To be sure, both the Bush and Obama administrations have moved in this direction, as exemplified by the "strategic partnership" with India and the recent "pivot" to Asia. These shifts occurred in part because there were a few realists involved (e.g., former U.S. ambassador to India Robert Blackwill), and partly because the structural forces were impossible to ignore.

Not all realists would subscribe to every item on this list, of course, and one could add other items to it. For instance, if the EU member-states had been led by realists in recent decades, their ill-fated experiment with the Euro would never have been tried and Europe would be in much better economic shape today.

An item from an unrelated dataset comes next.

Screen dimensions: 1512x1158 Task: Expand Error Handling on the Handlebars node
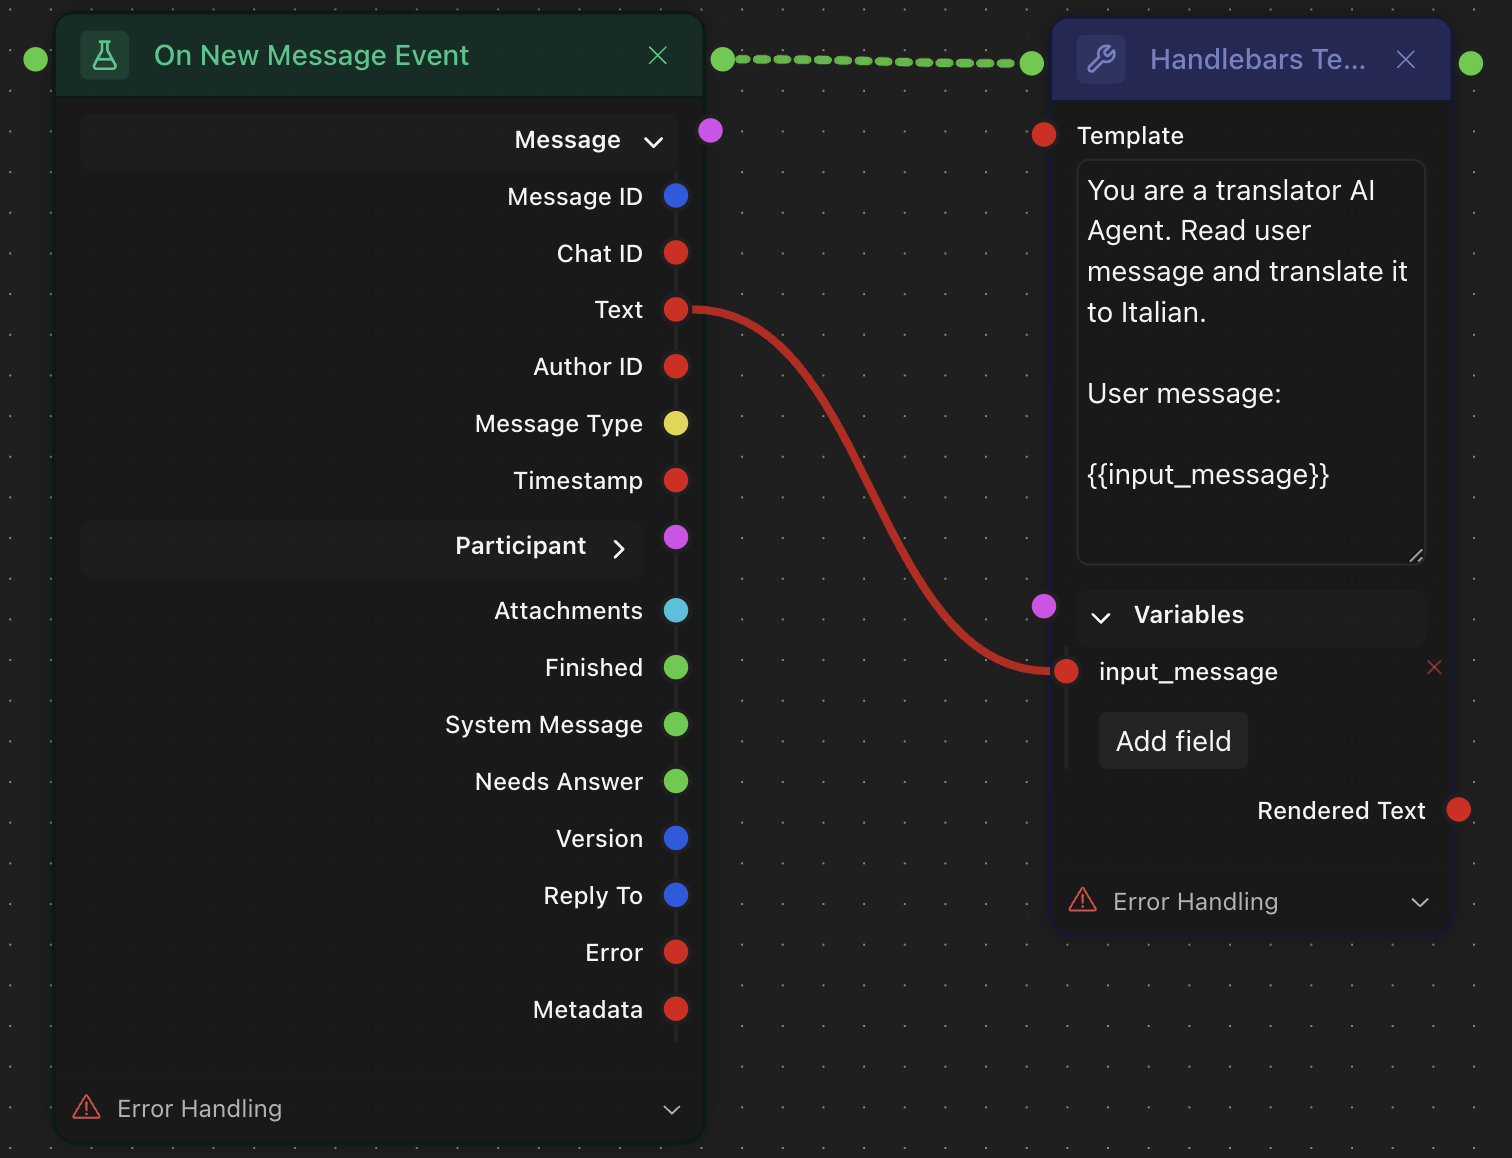(x=1419, y=902)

Similarly, realists would have followed a different approach toward Iran, and would almost certainly have tried to follow up on earlier Iranian efforts to improve relations with a "grand bargain" that acknowledged Iran's right to nuclear enrichment but put stringent safeguards in place to discourage weaponization. (That seems to be where we are headed right now, but it remains to be seen if Washington and Tehran have the patience and political will to get there).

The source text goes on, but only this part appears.